Georeferencing - Macao Then and Now

This week's assignment was pretty interesting and involved georeferencing historical maps to contemporary maps.  The light yellow map above is a map of Macao (China) produced by Captain Cook (and William Bligh) in 1775.  This map was obviously created at a time both latitude and especially longitude were difficult to determine with high accuracy.  To "fit" this map to a modern map, we use Control Points to match landmarks that appear to be unchanged over the time between the two maps.  A lot has gone on in Macao since 1775.  In particular, there appears to be a lot of land reclamation that filled in areas between the islands of Macao.  To find control points, it was especially useful to look at a topographical map and look for the landmarks that would have stood out to sailors mapping from a ship. In a few places (particularly to the north) we see a great deal of distortion. This is either the result of inaccurate distances in the original map or mismatch on my part. However, most of the smaller islands seem to be in about the right place.

This was a pretty fun assignment and one that will be super useful for anyone doing historic archaeology.

Participation Discussion

Photogrammetry is the technique of creating a 3D model (or topology) from a series of photographs. Basically, you take a series of photos of your subject from varying angles. The object being modeled can be small (I have done it with the skull of an extinct animal) to a landscape (the biggest I have done is my backyard, but it can be done at a very large scale).  From this series of photos, computer software is used to determine the shape of the object by comparing the same points in different shots and the various angles of focus.  The result is a "mesh" or 3D model of your object.

Below is a very low resolution example of a photogrammetric model of a garden in my backyard created by taking about 50 images around the bird bath in the photo. It is a wire-frame model that can be fully rotated.

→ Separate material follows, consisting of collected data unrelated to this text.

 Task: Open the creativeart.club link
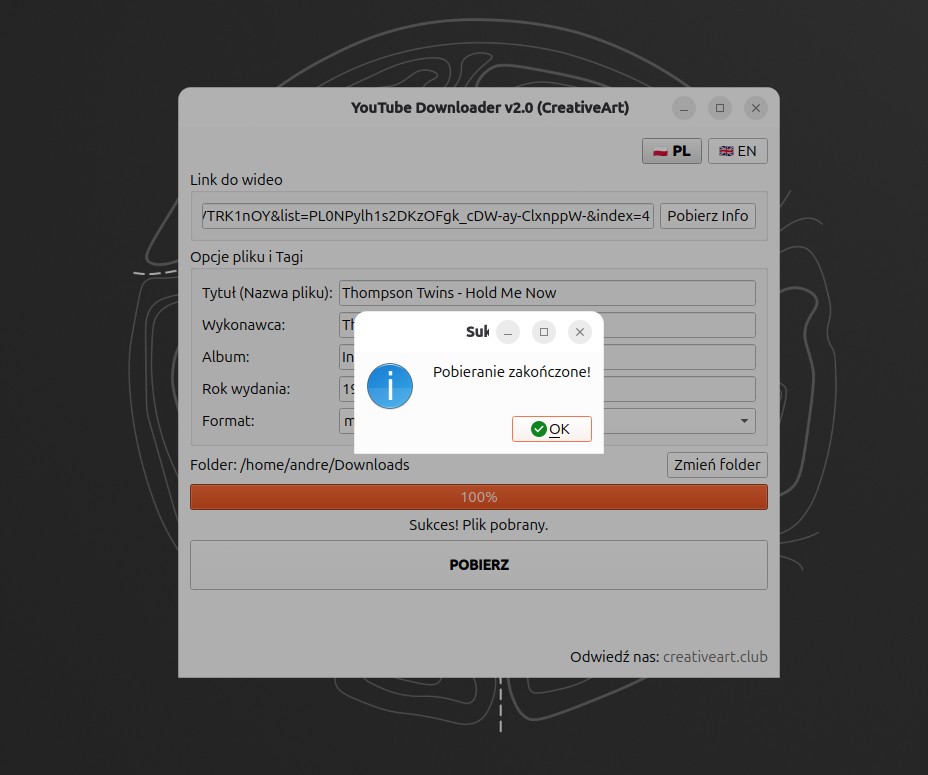[x=715, y=657]
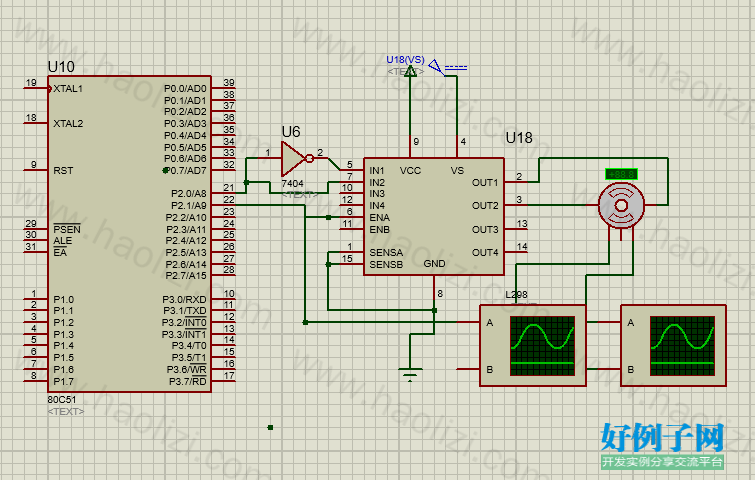Viewport: 755px width, 480px height.
Task: Click the RST pin on U10
Action: 63,170
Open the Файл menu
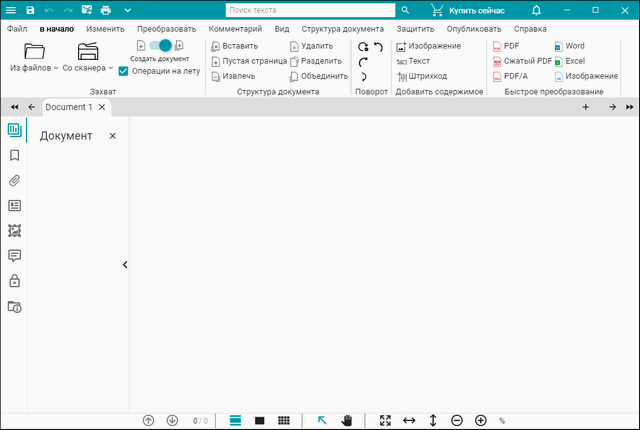 (17, 29)
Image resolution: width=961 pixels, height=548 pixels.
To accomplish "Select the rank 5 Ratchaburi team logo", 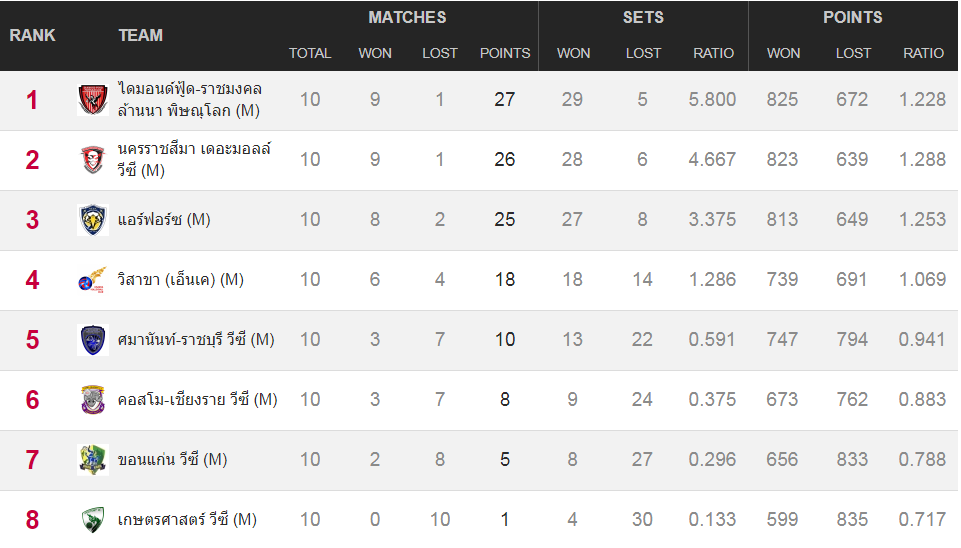I will [x=93, y=340].
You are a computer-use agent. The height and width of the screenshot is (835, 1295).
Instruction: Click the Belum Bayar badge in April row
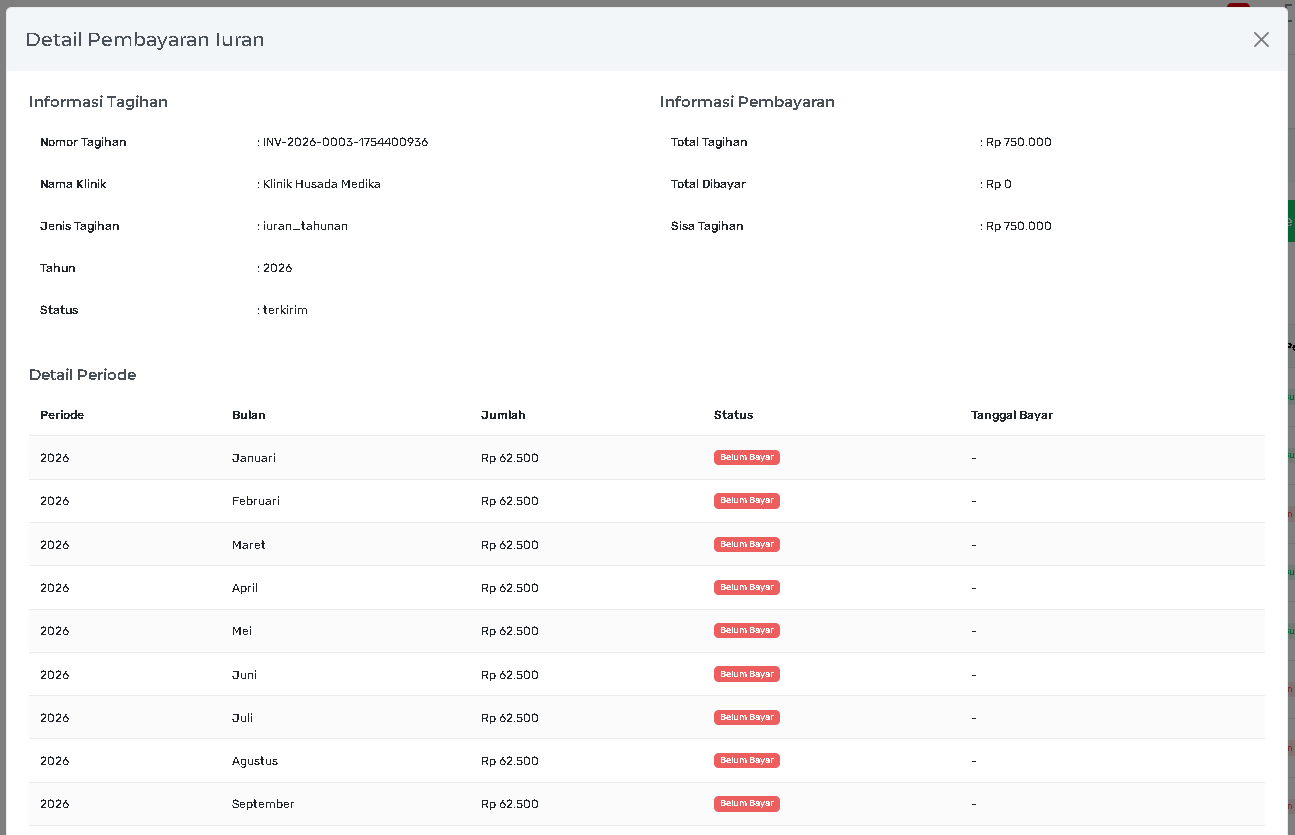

This article discusses the intersection of photogrammetric modeling and GIS.  Just like geolocating a raster or historical image to a map, we can now geolocate a 3D mesh to a map.  The uses of this will be many, but I am particularly interested in how it can be used in archaeology.  Imagine being able to go out to a complex archaeological site (like a pueblo house structure), spend the day taking lots of photos from every conceivable angle, and then building a 3D model from those photos and plopping it directly into a map.  It will be an amazing way to capture data and even to compare sites over time.  And it won't be just for archaeology but environmental work, urban planning, pretty much anything you can imagine as a 3D model that you need to analyze spatially.
Photogrammetric Modeling + GIS by Rachel Opitz and Jessica Nowlin, 2012, ERSI News

Historical Archaeology

This week in Archaeological Applications, we focused on online sources of historical data and the lab specifically focused on the retrieval and use of historical maps and documents. There are numerous sources for materials that archaeologists may need.  Our lab took us to Ancestry.com, Arcgis.com, and Google Maps Street View. From a technical perspective, we also explored including hyperlinks within a map.

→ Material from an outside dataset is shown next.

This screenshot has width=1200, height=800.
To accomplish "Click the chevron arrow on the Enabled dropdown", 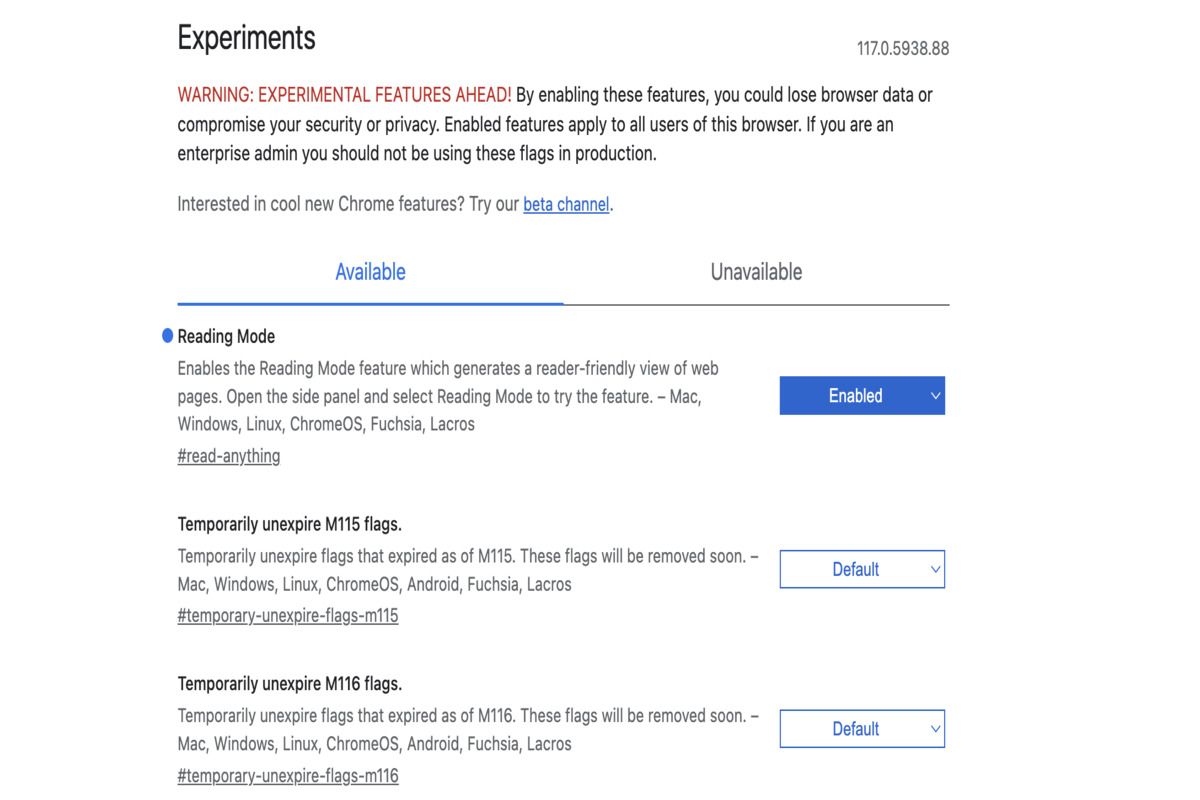I will point(935,396).
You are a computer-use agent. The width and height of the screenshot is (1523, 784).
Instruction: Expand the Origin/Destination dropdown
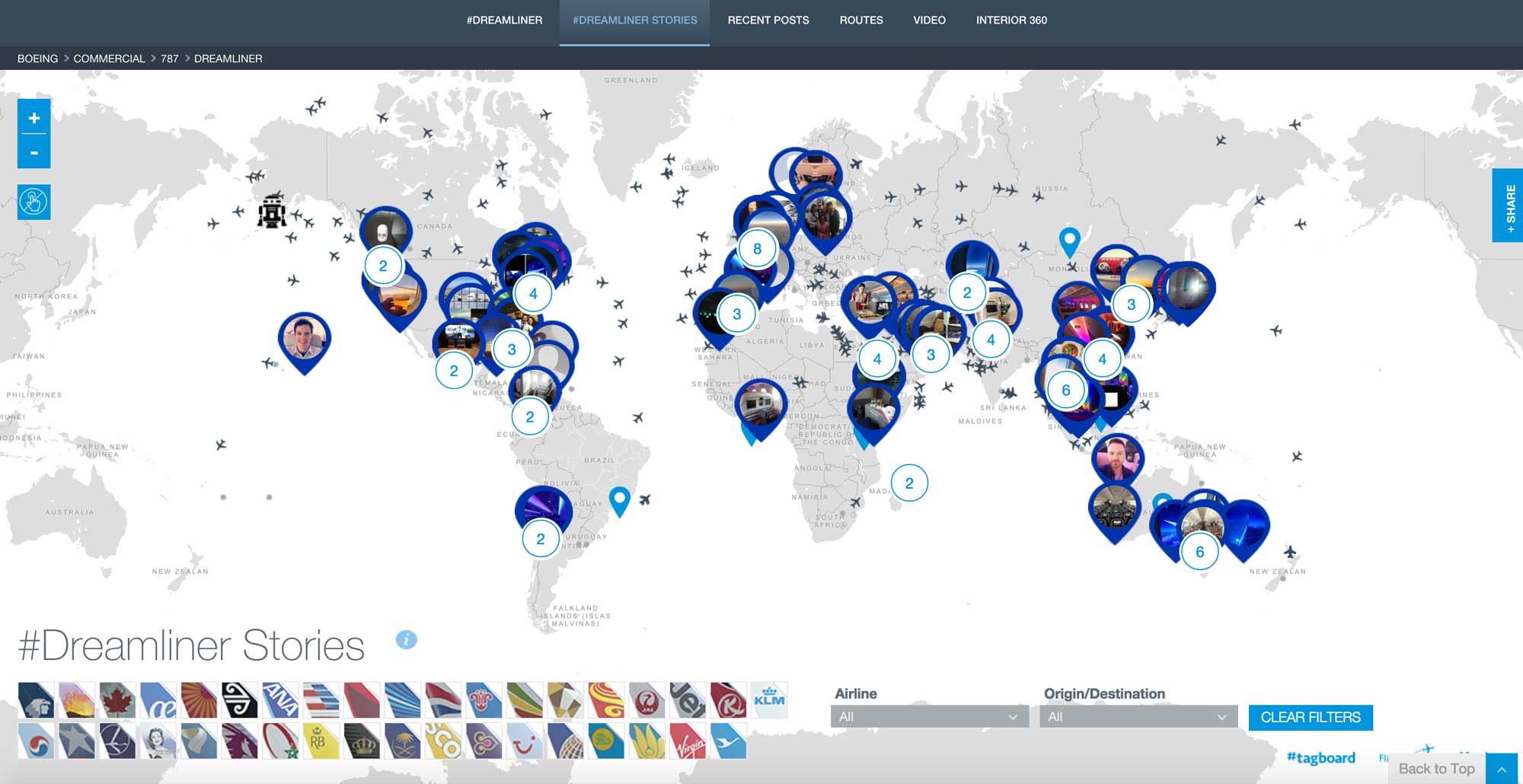(x=1138, y=717)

Graphical design and layout is probably one of my weaknesses when it comes to maps, so more practice is good, I suppose.  I do always feel like I'm cramming more items into a map than could possibly fit however.

Python Basics II

We continued with our intro to the basics of the Python language.  This week we played a little with lists and then also started with the various iteration methods.  We used a while loop to create a list of random numbers and also to control a block of code that looked for a specific number and removed all instances of it from the list. I also learned that you can't delete items from a list while you're iterating over the list itself (as in for eachitem in myList).  That makes sense, but it also feels like a natural approach (one that I found a large number of people asking about on OverStack).